I then went to do a scan and it came up with a message "Tracer not present".

I tried powering off and on a few times to no avail.

So far from researching the internet I found that to fix the Battery Voltage Low issue I must leave the machine powered on for 14 days.

However, is there anything I can do for the stylus issue?

I am in UK and the technician contact I have said he will be available in 3 weeks time to look into repairing this problem.

Is there anything I can do while I wait in case it is a simple fix?

I have not even been able to figure out how to open the top cover of the to have a closer look. I have the key for machine, but the cover does not lift off. Also the Briot Manual does not say how to open the top cover.

Any advice would be appreciated.

----------


## jefe

To open the machine, there's a place for a key-type thing on the upper part of the back of the cover.  Once it's unlocked, the cover lifts off.

I always left my machine on to avoid the low battery problem.

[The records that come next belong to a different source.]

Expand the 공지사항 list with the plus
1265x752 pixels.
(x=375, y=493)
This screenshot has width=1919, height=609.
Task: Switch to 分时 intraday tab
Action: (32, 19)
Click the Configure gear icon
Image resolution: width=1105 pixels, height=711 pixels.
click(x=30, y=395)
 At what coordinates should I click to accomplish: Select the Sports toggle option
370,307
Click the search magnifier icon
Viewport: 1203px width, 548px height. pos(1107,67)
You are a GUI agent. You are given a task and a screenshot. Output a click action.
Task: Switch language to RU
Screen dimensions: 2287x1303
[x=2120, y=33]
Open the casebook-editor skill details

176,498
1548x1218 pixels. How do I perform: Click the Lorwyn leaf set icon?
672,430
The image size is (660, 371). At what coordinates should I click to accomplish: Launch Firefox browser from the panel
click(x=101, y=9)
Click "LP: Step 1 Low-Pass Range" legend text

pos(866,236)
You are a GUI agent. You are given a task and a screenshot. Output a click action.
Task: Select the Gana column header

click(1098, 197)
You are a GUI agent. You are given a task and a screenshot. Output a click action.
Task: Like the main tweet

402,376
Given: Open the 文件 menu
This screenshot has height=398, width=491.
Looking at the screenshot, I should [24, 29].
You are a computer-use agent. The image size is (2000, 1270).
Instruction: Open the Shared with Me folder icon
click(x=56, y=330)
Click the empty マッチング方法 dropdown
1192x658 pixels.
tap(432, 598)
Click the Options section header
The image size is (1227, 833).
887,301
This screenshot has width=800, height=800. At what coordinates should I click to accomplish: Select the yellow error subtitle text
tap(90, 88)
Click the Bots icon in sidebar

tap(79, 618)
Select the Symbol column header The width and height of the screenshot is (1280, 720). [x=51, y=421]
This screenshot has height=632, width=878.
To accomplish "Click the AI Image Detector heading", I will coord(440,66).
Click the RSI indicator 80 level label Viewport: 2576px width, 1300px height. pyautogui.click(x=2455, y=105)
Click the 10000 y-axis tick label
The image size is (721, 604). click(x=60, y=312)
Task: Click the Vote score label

That machine has issues with a special ribbon cable linked to the stylus.  It twists and turns every time one traces a frame or lens.  Once it gets worn, there are problems with tracer, and the only solution is to replace the expensive ribbon cable.

I owned an Accura seven years ago, and I was very happy to throw it away.

----------


## sunglasses0

I think all I can do is just open it up and inspect the ribbon cable in that case.

However I cannot figure out how to open the machine. I do not want to damage anything, but after turning the key whichever way the machine still does not want to open up. The key that I was using is located above the main "edger guard" door in the middle as seen in picture.

----------


## jefe

> I think all I can do is just open it up and inspect the ribbon cable in that case.
> 
> However I cannot figure out how to open the machine. I do not want to damage anything, but after turning the key whichever way the machine still does not want to open up. The key that I was using is located above the main "edger guard" door in the middle as seen in picture.


Your key is located in a different place than mine.  After turning the key, try tilting the cover toward you.      I don't think it will be helpful to inspect the cable.  It is unlikely to be severed and there may be no visible damage or wear.  One or more of the skinny wires may be cracked or broken.

----------


## theocy

I am so happy that i got rid of this machine and bought myself a nidek edger. Used the accura cx for 10 years. So many problems, so much anxiety. Make yourself a favor and invest into something more reliable.

----------


## edix911

You need to resolder new 2,4V Ni-MH battery on motherboard. Before doing this you can try to do system re-initiation by pressing and holding 3 &⬆simultaneously while powering on your edger. It can temporary solve problems before resoldering new battery.

----------